[Note 564: ][ (retour) ] Par Claude des Rosiers, et imprimé à Paris, 1557, in-8.
[Note 565: ][ (retour) ] Marsile Ficin, en écrivant à l'auteur, adresse sa lettre: Matheo Palmerio poetœ theologico, épist. 45, l. I. Sur ce poëme, intitulé: Cità di Vita, et qui est divisé en trois livres et en cent chapitres, voy. Apostolo Zeno, ub. supr., p. 113 à 121.
[Note 566: ][ (retour) ] Apostolo Zeno, loc. cit., en compte trois principaux manuscrits dans les bibliothèques Ambroisienne à Milan, Laurentienne et de Strozzi, à Florence.
[Note 567: ][ (retour) ] Loc. cit., et surtout p. 119.
D'autres historiens se renfermèrent dans de plus étroites limites, et se bornèrent à écrire les choses arrivées de leur temps. Le plus célèbre est Æneas Sylvius Piccolomini, qui devint pape sous le nom de Pie II. Il naquit en 1405 [568], dans un château voisin de Sienne [569], et fit ses études dans cette ville. Il s'attacha, dans sa jeunesse, au cardinal Capranica, et se rendit avec lui au concile de Bâle. Dans la rupture qui éclata entre plusieurs pères de ce concile et le pape Eugène IV, il fut du parti des opposants, écrivit pour eux, et les soutint pendant plusieurs années; enfin, il les abandonna, alla se jeter aux pieds d'Eugène, et obtint son pardon. Il avait changé de condition, plus légèrement encore que de parti, et s'était successivement attaché à trois ou quatre cardinaux; il fut ensuite, pendant quelques années, secrétaire de l'empereur Frédéric III. Il voyagea beaucoup, et dans presque tous les pays de l'Europe, en Angleterre, en Écosse, en Hongrie, en Allemagne, en France, presque toujours chargé d'ambassades et de missions de confiance. Le pape Eugène le fit évêque de Trieste; Nicolas V, de Sienne, et Calixte III, cardinal; enfin, il devint pape lui-même [570]; et il est certain qu'il n'eût pas fait cette fortune avec les pères récalcitrants du concile de Bâle, et leur antipape Félix. Il prit le nom de Pie II. Son pontificat presque entier fut occupé d'un vain projet de ligue contre les Turcs, et il mourut en 1464, sans avoir fait aux lettres et aux sciences tout le bien qu'il projetait, et qu'on avait lieu d'attendre de lui.
[Note 568: ][ (retour) ] Tiraboschi, ub. supr., p. 24.

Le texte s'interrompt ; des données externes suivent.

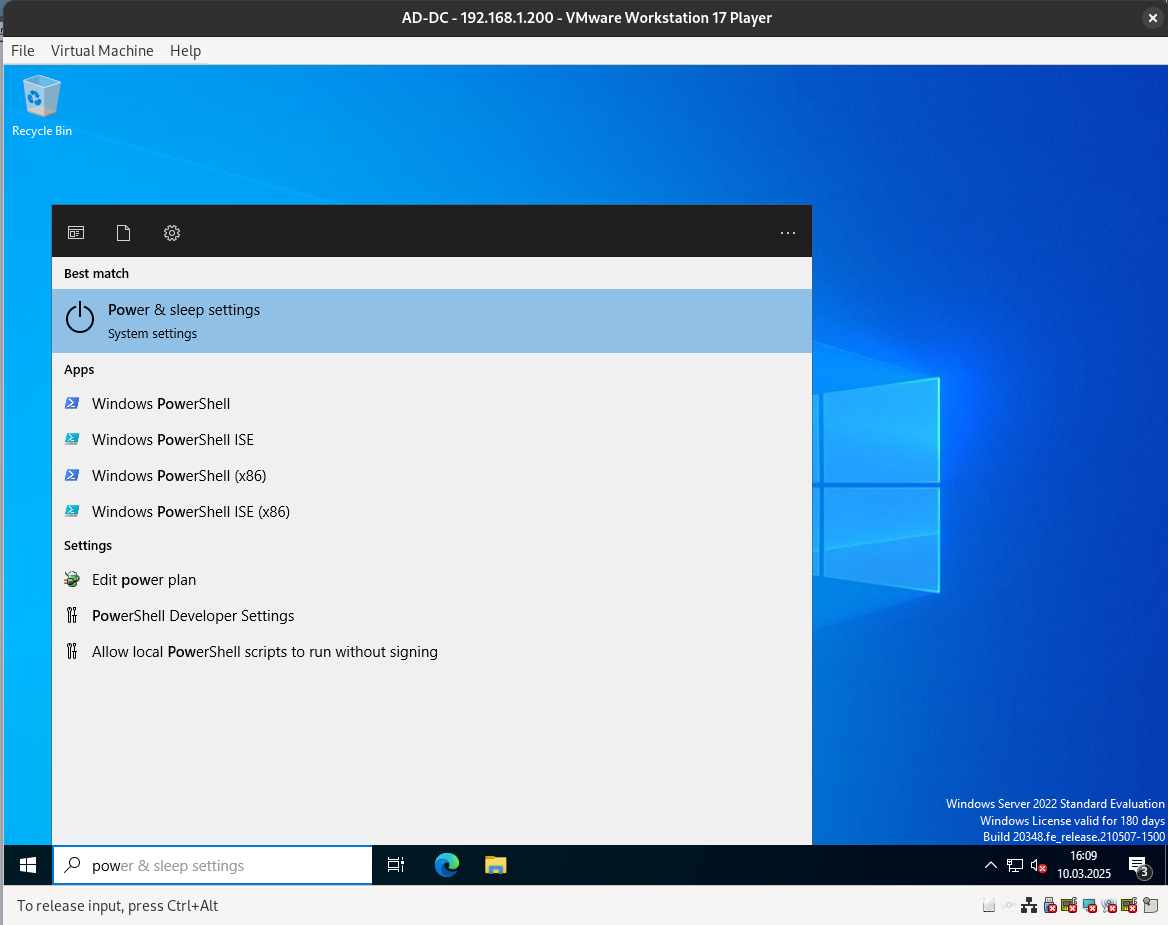Open File Explorer from the taskbar
The height and width of the screenshot is (925, 1168).
tap(496, 866)
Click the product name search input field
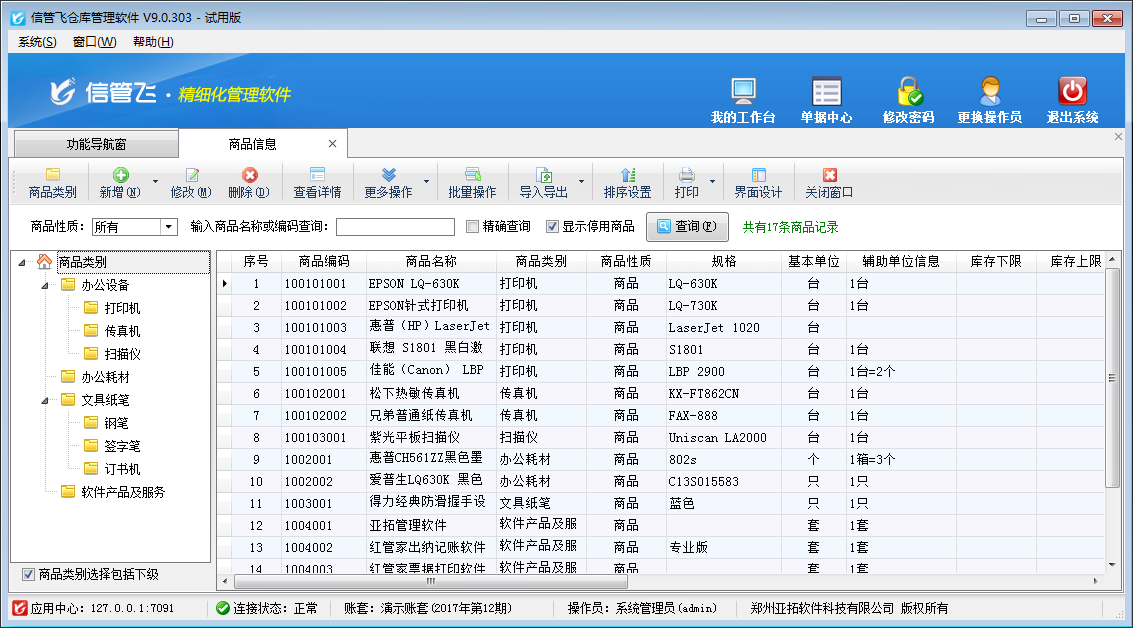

[Note 569: ][ (retour) ] À Consignano, village dont il fit une ville épiscopale quand il fut devenu pape, et que, de son nom de Pio, il nomma Pienza.
[Note 570: ][ (retour) ] 1458.
Son plus grand ouvrage n'est point compris dans la collection générale de ses Œuvres, et ne fut imprimé que cent vingt ans après sa mort. Ce sont des Commentaires en douze livres, sur les événements arrivés de son temps en Italie [571]. On peut les considérer comme une histoire générale de cette partie de l'Europe, pendant les cinquante-huit ans qu'il vécut, histoire écrite, non-seulement avec éloquence et avec force, mais avec une élégance de style qui était alors peu commune. Ses Œuvres [572] contiennent d'abord deux autres livres de Commentaires sur les actes du concile de Bâle. Le parti qu'il avait suivi dans ce concile, dit assez sous quelles couleurs il en présente les actes. Les protestants, dont cet écrit flattait les opinions, l'ont fait réimprimer souvent; mais, sans y joindre d'autres ouvrages du même auteur, où il dit précisément le contraire sur l'autorité du vicaire de Dieu, et sur d'autres points de cette importance, non plus que la grande bulle de rétractation qu'Æneas Sylvius publia lorsqu'il fut devenu Pie II. On les trouve dans le même recueil, et ce serait montrer peu de connaissance des hommes et des affaires de ce monde, que de s'étonner de voir cette diversité entre les écrits d'un prêtre qui veut faire fortune dans un concile, et ceux de ce même prêtre devenu évêque, cardinal et pape.
[Note 571: ][ (retour) ] Pii II Pont. Max. Commentarii rerum memorabilium quœ temporibus suis contigerunt, à R. D. Jo. Gobellino vicario Bonnon. jam diù compositi, et à R. P. D. Fr. Bandino Piccolomineo, archiep. Senensi ex vetusto originali, recogniti, Rome, 1584, in-4., réimprimé à Francfort, 1614, in-fol. Ces Commentaires, quoique donnés sous le nom d'un des familiers de Pie II, sont reconnus pour être de ce pontife lui-même. Voy. Apostolo Zeno, Dissert. Voss., t. I, p. 322.